[Task description] The records are to be restated in their entirety, word for word.

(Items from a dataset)
⁂
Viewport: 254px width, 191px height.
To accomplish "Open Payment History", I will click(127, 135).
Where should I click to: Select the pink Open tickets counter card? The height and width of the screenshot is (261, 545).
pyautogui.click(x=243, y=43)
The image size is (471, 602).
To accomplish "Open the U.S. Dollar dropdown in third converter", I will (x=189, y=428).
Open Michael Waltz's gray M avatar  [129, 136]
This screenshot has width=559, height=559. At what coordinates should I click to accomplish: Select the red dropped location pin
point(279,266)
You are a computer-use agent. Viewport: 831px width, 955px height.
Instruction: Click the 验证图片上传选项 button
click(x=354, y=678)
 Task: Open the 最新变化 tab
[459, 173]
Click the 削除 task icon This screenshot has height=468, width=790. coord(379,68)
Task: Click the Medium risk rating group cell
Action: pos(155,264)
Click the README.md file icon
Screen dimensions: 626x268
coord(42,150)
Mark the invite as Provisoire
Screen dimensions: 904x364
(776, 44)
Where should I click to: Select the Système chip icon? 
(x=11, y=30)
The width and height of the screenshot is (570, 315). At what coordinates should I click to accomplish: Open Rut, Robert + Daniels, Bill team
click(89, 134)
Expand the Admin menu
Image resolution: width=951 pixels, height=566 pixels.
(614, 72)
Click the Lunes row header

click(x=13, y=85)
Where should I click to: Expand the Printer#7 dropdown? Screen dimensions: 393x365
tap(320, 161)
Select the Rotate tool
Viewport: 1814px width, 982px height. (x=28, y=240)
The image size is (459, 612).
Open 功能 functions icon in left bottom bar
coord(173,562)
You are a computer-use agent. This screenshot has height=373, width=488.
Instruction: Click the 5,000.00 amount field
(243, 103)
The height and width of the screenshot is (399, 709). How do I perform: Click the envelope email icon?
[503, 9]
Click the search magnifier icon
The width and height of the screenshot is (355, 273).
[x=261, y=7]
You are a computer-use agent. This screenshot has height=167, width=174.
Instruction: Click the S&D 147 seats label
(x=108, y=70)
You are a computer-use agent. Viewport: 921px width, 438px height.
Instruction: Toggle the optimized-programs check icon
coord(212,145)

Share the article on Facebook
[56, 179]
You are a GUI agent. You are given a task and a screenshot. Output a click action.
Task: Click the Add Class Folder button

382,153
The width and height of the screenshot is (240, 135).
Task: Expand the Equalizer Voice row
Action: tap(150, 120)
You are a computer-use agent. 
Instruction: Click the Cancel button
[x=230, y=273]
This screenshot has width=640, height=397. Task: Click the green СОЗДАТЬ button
⁂
[Solution to the exercise]
Viewport: 254px width, 191px height.
To accomplish "Open Payment History", I will click(127, 135).
Where should I click to: Select the pink Open tickets counter card? The height and width of the screenshot is (261, 545).
pyautogui.click(x=243, y=43)
The image size is (471, 602).
To accomplish "Open the U.S. Dollar dropdown in third converter", I will (x=189, y=428).
Open Michael Waltz's gray M avatar  [129, 136]
This screenshot has width=559, height=559. At what coordinates should I click to accomplish: Select the red dropped location pin
point(279,266)
You are a computer-use agent. Viewport: 831px width, 955px height.
Instruction: Click the 验证图片上传选项 button
click(x=354, y=678)
 Task: Open the 最新变化 tab
[459, 173]
Click the 削除 task icon This screenshot has height=468, width=790. coord(379,68)
Task: Click the Medium risk rating group cell
Action: pos(155,264)
Click the README.md file icon
Screen dimensions: 626x268
coord(42,150)
Mark the invite as Provisoire
Screen dimensions: 904x364
(776, 44)
Where should I click to: Select the Système chip icon? 
(x=11, y=30)
The width and height of the screenshot is (570, 315). At what coordinates should I click to accomplish: Open Rut, Robert + Daniels, Bill team
click(89, 134)
Expand the Admin menu
Image resolution: width=951 pixels, height=566 pixels.
(614, 72)
Click the Lunes row header

click(x=13, y=85)
Where should I click to: Expand the Printer#7 dropdown? Screen dimensions: 393x365
tap(320, 161)
Select the Rotate tool
Viewport: 1814px width, 982px height. (x=28, y=240)
The image size is (459, 612).
Open 功能 functions icon in left bottom bar
coord(173,562)
You are a computer-use agent. This screenshot has height=373, width=488.
Instruction: Click the 5,000.00 amount field
(243, 103)
The height and width of the screenshot is (399, 709). How do I perform: Click the envelope email icon?
[503, 9]
Click the search magnifier icon
The width and height of the screenshot is (355, 273).
[x=261, y=7]
You are a computer-use agent. This screenshot has height=167, width=174.
Instruction: Click the S&D 147 seats label
(x=108, y=70)
You are a computer-use agent. Viewport: 921px width, 438px height.
Instruction: Toggle the optimized-programs check icon
coord(212,145)

Share the article on Facebook
[56, 179]
You are a GUI agent. You are given a task and a screenshot. Output a click action.
Task: Click the Add Class Folder button

382,153
The width and height of the screenshot is (240, 135).
Task: Expand the Equalizer Voice row
Action: tap(150, 120)
You are a computer-use agent. 
Instruction: Click the Cancel button
[x=230, y=273]
This screenshot has width=640, height=397. Task: Click the green СОЗДАТЬ button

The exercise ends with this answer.